Paul wound up dealing Peterson to the Indians along with righthanded starter Steve Kline and relievers Fred Beene and Tom Buskey. In return, the Yankees received righthanders Cecil Upshaw and Dick Tidrow, as well as the trade's linchpin, Chris Chambliss (pictured).

(Perhaps Paul's only concession to Peterson's feelings was that the trade occurred one month after Cleveland bid goodbye to Kekich, which meant that any clubhouse awkwardness with the onetime great friends would be eliminated.)

No matter how much about Peterson’s role in the wife-swapping scandal may have angered the Yankee brass, he remained a favorite in the clubhouse, which valued his on-field pinpoint control and delighted in his off-field pranks.

Most of all, teammates like Thurman Munson, Bobby Murcer, and Mel Stottlemyre wondered publicly about the wisdom of getting rid of 40% of the pitching staff during a transition year for the team—its first since 1964 without manager Ralph Houk.

With Richard Nixon’s abrupt firing of Watergate special prosecutor Archibald Cox still on the minds of many, the farewell to Peterson and the three other Yankee pitchers inevitably became known as “The Friday Night Massacre.”

The 1971 American League Rookie of the Year, Chambliss had followed up with a combined .281 his next two seasons. 

But, with a subpar .243 BA with the Yankees in that first season after the trade—and with Buskey performing creditably coming out of the Indians’ bullpen—it looked like the Yankees had gotten the worst of the transaction. There was no telling how long he’d last with impulsive owner George Steinbrenner calling the shots.

Within a couple of years, all these concerns would fall by the wayside. If the trade wasn’t as lopsided as, say, the St. Louis Cardinals receiving Lou Brock for Ernie Broglio, it still, in the long run, decisively benefited the Yankees.

After two seasons with the Indians, Peterson would be traded to Texas in 1976, then retire. The careers of Kline and Beene would also flame out.

As their stars fell, the long-term advantage of the deal for the Yankees became more apparent. Although Upshaw would be traded after his 1-5 season, Tidrow—whose nickname “Dirt” mirrored his blue-collar grit—became a dependable long reliever and spot starter.

Chambliss was even better, rebounding in 1975 with a .304 batting average. Through the end of the 1970s, he proved a model of consistency, with his BA ranging from .274 to .293.

Although Reggie Jackson, the slugger who replaced Chambliss in the cleanup role in 1977, may have been the self-styled “straw that stirs the drink” for the Yankees, Chambliss helped cement the team being cobbled together by Paul.

In the field, Chambliss was smooth, earning a Gold Glove in 1978. At the plate, if he did not hit prodigious home runs in batches, he rarely slumped, laying off bad pitches enough to wear down opposing pitchers and easing the way for the rest of the lineup. (He would successfully preach the same gospel of plate discipline as the Yankees’ hitting coach in the 1990s.) 

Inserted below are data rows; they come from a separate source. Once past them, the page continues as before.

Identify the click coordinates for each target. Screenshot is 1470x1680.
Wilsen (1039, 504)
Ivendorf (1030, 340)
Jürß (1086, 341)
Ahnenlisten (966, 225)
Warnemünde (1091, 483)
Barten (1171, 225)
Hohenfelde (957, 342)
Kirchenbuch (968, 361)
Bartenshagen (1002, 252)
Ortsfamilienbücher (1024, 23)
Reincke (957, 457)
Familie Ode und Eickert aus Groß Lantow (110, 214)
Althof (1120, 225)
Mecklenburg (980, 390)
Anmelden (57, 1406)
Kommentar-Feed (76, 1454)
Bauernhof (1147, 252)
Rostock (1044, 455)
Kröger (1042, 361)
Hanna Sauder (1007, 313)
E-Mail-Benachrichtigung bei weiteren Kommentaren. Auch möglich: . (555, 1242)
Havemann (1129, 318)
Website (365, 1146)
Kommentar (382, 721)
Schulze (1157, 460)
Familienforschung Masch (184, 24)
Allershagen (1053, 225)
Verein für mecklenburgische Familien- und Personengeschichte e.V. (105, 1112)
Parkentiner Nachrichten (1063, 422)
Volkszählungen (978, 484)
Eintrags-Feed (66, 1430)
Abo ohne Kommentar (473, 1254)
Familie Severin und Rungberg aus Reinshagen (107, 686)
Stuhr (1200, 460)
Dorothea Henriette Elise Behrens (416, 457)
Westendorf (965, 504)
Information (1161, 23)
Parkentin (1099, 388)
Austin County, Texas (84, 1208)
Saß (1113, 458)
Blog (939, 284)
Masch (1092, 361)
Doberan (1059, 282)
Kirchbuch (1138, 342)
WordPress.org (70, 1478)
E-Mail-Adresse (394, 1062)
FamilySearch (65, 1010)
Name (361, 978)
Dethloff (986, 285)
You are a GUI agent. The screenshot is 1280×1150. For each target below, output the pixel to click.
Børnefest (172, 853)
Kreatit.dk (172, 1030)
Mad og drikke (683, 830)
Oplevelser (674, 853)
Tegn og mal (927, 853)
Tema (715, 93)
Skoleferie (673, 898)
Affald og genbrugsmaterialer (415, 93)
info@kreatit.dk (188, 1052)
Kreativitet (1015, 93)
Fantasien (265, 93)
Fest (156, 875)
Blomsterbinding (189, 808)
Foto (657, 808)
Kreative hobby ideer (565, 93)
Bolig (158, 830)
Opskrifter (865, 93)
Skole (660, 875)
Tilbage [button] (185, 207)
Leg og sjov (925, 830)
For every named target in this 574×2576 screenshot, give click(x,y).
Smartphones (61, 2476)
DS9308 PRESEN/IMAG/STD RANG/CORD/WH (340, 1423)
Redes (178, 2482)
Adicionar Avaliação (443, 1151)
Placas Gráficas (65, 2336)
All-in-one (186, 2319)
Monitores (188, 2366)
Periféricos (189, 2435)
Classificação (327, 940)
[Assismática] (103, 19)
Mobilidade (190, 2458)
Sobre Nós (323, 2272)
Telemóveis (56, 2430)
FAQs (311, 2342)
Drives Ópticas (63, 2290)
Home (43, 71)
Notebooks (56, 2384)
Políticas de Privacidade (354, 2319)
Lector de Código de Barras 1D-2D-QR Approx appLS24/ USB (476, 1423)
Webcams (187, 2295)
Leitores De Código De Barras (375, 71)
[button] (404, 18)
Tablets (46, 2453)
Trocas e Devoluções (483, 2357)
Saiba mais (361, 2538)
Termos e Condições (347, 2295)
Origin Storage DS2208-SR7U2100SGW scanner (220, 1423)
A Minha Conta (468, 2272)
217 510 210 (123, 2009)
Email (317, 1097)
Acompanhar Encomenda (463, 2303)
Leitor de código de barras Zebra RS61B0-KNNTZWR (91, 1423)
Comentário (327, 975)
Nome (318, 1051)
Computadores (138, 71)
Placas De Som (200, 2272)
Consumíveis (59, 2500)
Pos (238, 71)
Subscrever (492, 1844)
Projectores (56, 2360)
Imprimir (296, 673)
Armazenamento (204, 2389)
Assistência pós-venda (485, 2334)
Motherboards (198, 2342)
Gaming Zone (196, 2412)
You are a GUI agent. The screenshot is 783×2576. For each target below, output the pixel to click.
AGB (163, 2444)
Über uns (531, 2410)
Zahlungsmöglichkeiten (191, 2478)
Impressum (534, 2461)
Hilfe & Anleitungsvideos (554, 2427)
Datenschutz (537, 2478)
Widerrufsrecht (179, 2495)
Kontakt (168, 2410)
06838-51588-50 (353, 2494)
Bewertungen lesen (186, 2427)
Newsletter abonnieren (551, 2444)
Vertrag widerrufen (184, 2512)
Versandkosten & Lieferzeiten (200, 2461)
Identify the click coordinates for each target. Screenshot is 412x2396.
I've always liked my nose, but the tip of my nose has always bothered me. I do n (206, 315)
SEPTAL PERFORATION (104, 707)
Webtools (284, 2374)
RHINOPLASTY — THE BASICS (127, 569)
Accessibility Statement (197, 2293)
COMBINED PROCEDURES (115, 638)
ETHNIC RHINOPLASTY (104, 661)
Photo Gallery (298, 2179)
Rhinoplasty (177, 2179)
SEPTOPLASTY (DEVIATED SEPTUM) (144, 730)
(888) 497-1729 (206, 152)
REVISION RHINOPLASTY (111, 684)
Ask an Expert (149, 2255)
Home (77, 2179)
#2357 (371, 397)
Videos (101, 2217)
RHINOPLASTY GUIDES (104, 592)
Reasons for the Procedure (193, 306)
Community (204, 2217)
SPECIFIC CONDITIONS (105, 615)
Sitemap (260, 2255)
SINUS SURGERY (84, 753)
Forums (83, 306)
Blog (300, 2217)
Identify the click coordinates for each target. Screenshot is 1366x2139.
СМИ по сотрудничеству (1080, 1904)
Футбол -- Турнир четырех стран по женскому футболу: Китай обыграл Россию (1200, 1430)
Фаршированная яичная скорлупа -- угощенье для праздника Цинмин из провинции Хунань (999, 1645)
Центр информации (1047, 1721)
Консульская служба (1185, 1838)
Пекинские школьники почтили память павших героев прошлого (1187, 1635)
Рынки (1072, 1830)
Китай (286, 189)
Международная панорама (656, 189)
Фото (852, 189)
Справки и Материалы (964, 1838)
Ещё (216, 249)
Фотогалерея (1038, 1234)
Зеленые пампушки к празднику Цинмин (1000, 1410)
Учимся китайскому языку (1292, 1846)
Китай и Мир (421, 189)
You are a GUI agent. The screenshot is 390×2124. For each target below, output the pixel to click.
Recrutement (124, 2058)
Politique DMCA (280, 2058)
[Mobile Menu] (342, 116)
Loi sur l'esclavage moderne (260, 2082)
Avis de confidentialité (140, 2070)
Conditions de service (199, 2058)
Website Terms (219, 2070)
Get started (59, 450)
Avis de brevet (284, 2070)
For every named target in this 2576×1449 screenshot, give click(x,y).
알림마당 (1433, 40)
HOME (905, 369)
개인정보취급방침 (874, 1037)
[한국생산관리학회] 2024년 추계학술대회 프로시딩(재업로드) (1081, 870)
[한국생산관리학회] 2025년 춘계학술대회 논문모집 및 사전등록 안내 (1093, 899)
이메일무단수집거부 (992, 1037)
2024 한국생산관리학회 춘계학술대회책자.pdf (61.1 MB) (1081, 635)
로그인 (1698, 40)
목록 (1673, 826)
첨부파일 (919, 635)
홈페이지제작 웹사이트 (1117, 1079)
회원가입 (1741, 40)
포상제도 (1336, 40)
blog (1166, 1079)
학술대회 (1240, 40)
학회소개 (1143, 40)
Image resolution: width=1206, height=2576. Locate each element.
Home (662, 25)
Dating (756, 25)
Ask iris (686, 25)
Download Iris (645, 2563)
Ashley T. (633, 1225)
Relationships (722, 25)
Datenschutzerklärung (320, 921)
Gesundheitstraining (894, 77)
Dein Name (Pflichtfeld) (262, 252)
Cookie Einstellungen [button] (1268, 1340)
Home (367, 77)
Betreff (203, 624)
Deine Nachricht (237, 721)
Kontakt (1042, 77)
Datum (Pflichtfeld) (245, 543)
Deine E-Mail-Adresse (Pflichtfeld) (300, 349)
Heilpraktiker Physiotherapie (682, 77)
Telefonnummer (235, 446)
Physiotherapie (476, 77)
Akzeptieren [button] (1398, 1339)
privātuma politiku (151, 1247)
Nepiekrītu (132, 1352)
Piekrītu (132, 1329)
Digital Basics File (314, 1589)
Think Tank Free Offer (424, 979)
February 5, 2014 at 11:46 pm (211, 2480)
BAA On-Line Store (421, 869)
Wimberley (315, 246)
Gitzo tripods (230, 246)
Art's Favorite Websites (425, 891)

In a clubhouse that became increasingly dominated by large egos, Chambliss presented an unassuming but necessary contrast.

But this quietest of men became known for one particularly loud at bat: his dramatic, ninth-inning walk-off homer in the 1976 American League Championship Series off Kansas City Royals reliever Mark Littell—sending the Yankees on to the World Series for the first time since 1964.

When Paul pulled off another trade that brought rookie second baseman Willie Randolph to the Yankees from the Pittsburgh Pirates, the Bombers had solidified the right side of their infield with intelligent, consistent players who, by rarely making mistakes, contributed mightily to their late Seventies dynasty.